On the other hand, retired liberals including businesspeople, college professors, schoolteachers, scientists and at least two retired CIA agents voted solidly for Hillary. They, of course, are not usually in dire circumstances economically.

Basically what I’ve heard is a desire for some sort of change and many were convinced that Hillary was more of the same. This accounts more than anything else for pro-Trump. The “icky” factor seemed about evenly divided. Hillary was not only more of the same but seen as a money-grubbing crook in bed with the bankers. Of course, anti-woman, anti-immigrant, anti-all-things-not-white played a role, but not the only role, in determining who is less icky. I think the idea that it is simply racism, sexism or stupidity is being overblown. Of course there is more of that than we would like but I don’t think that is the heart of it. I think it is more the result of a rejection of all public policies and political parties of the last 25–30 years and a failure on the part of the left to offer any alternatives.

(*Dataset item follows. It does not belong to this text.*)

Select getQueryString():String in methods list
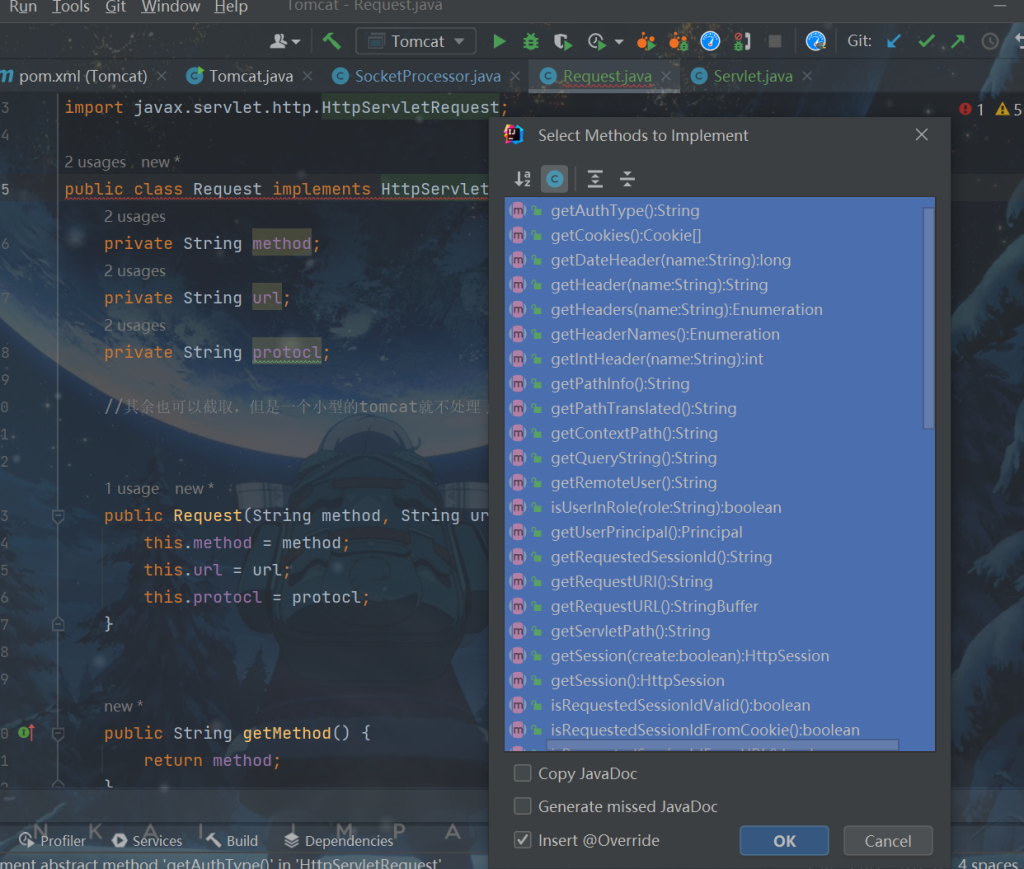point(633,458)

The best opportunity we had in Wisconsin was when Scott Walker was elected governor and began to push an anti-union austerity agenda. Many people went to Madison from around the state to protest and even occupied the Capitol building. There was a great deal of anger throughout the state. But there was no left with a program or a strategic direction that most of these could relate to. So into the void stepped the AFL-CIO and proposed a recall campaign that wanted to replace Walker with a mainline Democrat. All the energy and anger went into the campaign. Young people went door to door with union funding. But “rural whites” were able to unite around the notion that they didn’t want a mainline Democrat as governor and voted the recall down. Not only did the unions shut down the impulses of thousands of Wisconsinites but they also provided the groundwork for the sort of organization that eventually assured a Trump victory.

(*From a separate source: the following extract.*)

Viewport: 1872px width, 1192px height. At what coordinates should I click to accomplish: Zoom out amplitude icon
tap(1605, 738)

Trump stepped into a void. Categories like “Latino,” let alone “Hispanic,” are useless. Thirty percent of such voters went for Trump. Some of them are established in the United States with papers to prove it and don’t want others to enter and compete for the crumbs. I heard one person described as “Hispanic” say on public radio: “We are not monolithic.” Working class and de-classed Black people have been screwed as much if not more than the so called “non–college educated whites.” I would bet when the dust settles we will discover that many of them joined me and George Carlin on Election Day, and stayed home.